Last month Stephenie Meyer (above) released her latest novel “Midnight Sun” and the backlash that she received was immediate and rather predictable. It is ostensibly the prequel to “Twilight” told from the perspective of Edward Cullen, the Vampire character. Critics instantly leapt on to the apparent inadequacies of the narration, failing to recognise the central point that Cullen isn`t human, he is a Vampire and wouldn`t reason or perceive things normally. This is part of a recognisable literary tradition where novelists use an “unreliable narrator”. Writers like Emily Bronte, Mark Twain and J.D. Salinger have utilised this as a literary device to recount tales which are often troubling, contentious and/or emotive.


The most predictable criticism has emerged from the unlikely alliance of radical feminists and traditionalists. The former camp focus upon the supposedly “abusive” relationship between Edward and Bella, the teenage girl who is drawn to him. Again these feminists ignore the context of the story, and their outrage simply represents a collective failure of their imaginations. Art has always reflected troubling concepts and is therefore entirely separate from any political or moral convention. The latter camp are male critics and writers who often misunderstand the complexities of female romantic desires and the female experience generally. Their perspective of women`s sexuality is crude and reductive.


These traditionalists categorise women into three stereotypes, which have always been maiden, wife/mother or prostitute. These writers and critics cannot understand Bella or her motivations as she does not fit any of these categories, she is much more complicated. Ian McEwan fell into the same trap when he wrote “On Chesil Beach”, the story of Florence, a “maiden” on her honeymoon.

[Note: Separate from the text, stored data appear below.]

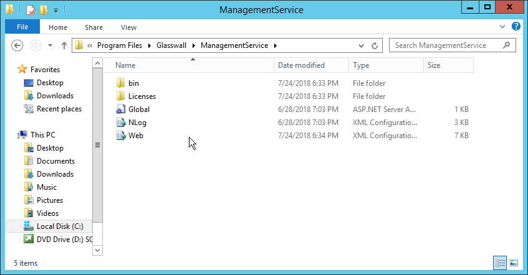
Task: Refresh the ManagementService folder view
Action: [375, 45]
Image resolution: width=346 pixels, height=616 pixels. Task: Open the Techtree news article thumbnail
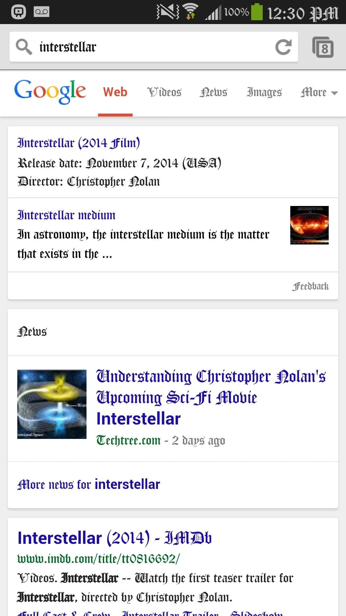(x=52, y=404)
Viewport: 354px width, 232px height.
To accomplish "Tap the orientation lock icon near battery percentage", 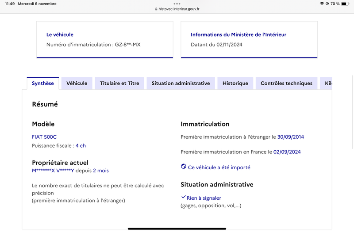I will [x=327, y=4].
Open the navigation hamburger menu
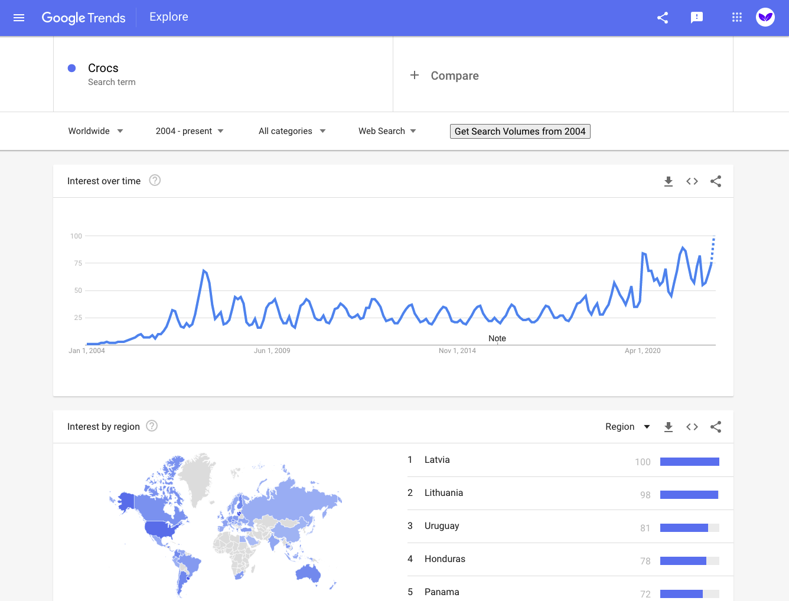The image size is (789, 601). click(18, 18)
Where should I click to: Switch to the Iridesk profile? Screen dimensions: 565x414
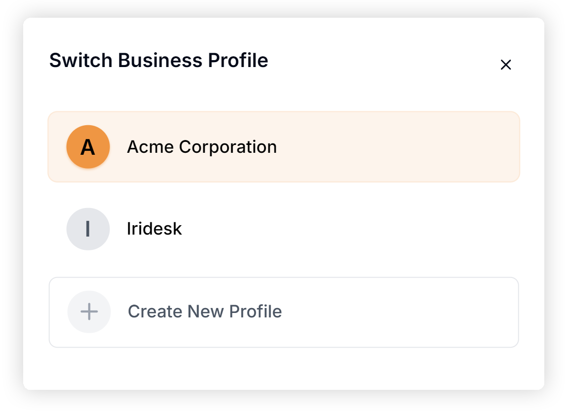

However McEwan appeared to be so fixated upon Florence`s “maiden” status that he seemingly forgot to write about the rest of her character.


In traditional novels only men can have interesting inner lives but women are solely defined by their sexuality. The character or notion of the Vampire is an example of a “trope”, which is defined as “a significant or recurrent literary theme or motif”. These themes and motifs are often used as metaphors for the human experience. Anne Rice used the Vampire as an allusion to the fear and panic that surrounded the AIDS crisis. Her novels then influenced Meyer who was a teenager in the 1980s and grew up in the strict atmosphere of the Mormon religion.


Meyer`s depiction of Edward is another representation of the fear that suffused sexuality in the wake of AIDS, and the connotations of danger that also surround sex. Meyer`s depiction of Bella is a masterful evocation. She is an adolescent who yearns for meaning but she is fearful of the world. Consequently the arrival of Edward and his Vampire family prove to be both alluring and captivating. Edward`s nemesis is Jacob, a werewolf from an ancient Native American family.


His family are from an entirely separate tradition. In native lore werewolves are symbols of courage and loyalty. In contrast Vampires are representatives of a much darker force of nature, but the promise of immortality is the key to their appeal. Bella must choose one path to her own destiny.


The path that we all choose to travel on is often fraught with danger of some kind, that is the nature of human existence. We are often faced with the choice between loyalty to our old way of living, and the promise of a more fulfilling life by breaking with our past. This is essentially the moral fable that lies behind “Midnight Sun”.